To Meg McGowan: If A. C. Grayling seriously puts forward the proposition that 'Judeo-Christian' ethics are, in fact, a product of the Ancient Greeks, incorporated into Christianity during the enlightenment, then his grasp of Western ethics is much poorer than would be expected of such an eminent scholar. No one is in any doubt that Hellenistic Christianity of the early Common Era was a creative formation of the Gospel messages, Jewish ethics and the Platonic ideals circulating in the Roman Empire. It was the synthesis of these three major Mediterranean movements that gives us Christianity and the ethical teachings that go with it. A. C. Grayling appears to have a superstitious belief in the manifold benefits of the Enlightenment, such that it blinds him to some simple facts of history. We also have to remember that it is thanks to the Christians and the Muslims that we know so much about the Ancient Greeks, as they were the scholars who transmitted the Greek and Latin texts. A. C. Grayling should be grateful for small mercies. He could also read Diarmaid MacCulloch’s History of Christianity, with its sub-title ‘the first three thousand years’. The first thousand years refers to the millennium before Christ. The author is good on that other movement late in time, the Enlightenment of the 18th century.

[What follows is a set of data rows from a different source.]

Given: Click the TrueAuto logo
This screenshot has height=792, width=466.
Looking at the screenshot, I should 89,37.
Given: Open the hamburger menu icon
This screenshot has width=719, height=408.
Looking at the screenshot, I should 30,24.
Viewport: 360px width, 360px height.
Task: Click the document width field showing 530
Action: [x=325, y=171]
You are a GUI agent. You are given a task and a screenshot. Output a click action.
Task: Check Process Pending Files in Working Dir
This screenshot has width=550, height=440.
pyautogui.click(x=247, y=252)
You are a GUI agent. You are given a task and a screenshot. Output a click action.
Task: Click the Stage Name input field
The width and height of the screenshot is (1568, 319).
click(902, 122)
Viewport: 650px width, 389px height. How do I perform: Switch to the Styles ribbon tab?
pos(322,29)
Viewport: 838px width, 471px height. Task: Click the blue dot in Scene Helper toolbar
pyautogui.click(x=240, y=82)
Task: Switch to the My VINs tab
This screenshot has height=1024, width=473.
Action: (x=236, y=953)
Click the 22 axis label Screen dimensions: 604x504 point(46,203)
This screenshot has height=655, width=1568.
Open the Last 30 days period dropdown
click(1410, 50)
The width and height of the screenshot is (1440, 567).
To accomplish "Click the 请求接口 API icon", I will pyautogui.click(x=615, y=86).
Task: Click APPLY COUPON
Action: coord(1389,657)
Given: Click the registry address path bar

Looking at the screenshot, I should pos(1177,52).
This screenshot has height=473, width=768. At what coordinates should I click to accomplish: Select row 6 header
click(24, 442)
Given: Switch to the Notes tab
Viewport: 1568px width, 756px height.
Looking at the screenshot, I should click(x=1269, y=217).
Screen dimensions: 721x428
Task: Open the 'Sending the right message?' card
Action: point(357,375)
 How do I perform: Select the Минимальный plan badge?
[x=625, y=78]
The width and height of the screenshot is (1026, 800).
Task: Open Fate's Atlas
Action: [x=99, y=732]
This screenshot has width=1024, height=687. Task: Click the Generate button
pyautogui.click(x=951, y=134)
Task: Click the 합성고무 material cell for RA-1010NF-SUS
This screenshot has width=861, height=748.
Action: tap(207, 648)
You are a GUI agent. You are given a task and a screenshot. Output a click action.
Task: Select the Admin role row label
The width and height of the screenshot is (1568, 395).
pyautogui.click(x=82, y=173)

PHILIP HARVEY | 03 April 2013  

Good on ya Irfan. British Protestants have run things, but are losing their grip. A lot of the noise in politics relates to that recession. Catholics are no much stronger institutionally and numerically. But the fastest growing faith in Australia is no longer Buddhism, but Hinduism along with Sikhism due to recent migration from South Asia. With the rise of those declaring 'no religion' Australia has become both more and less religious at the same time. Hang on the ride is likely to be a bit bumpy.

Gary Bouma | 03 April 2013  

I perceive Q&A as an unfortunate meld of serious discussion and show biz (I usually reconfigure my TV format to rid myself of the distracting, irrelevant and often stupid "Tweets"), hence the frequent casting of a panel member who can be prevailed upon to sing a song for the play out credits, which might explain Ms Conway's multi talented presence. I was very impressed by Imam Dr. Mohammad Abdalla's contribution as many in the studio audience (and many Tweets, I forgot to exclude them this time) appeared to be. I imagine that both of these groups are selective due to space and time constraints, but I hope that many viewers in the wider audience have come away with a better idea of Islam in Australia, as well as can be conveyed in part of an hour on television.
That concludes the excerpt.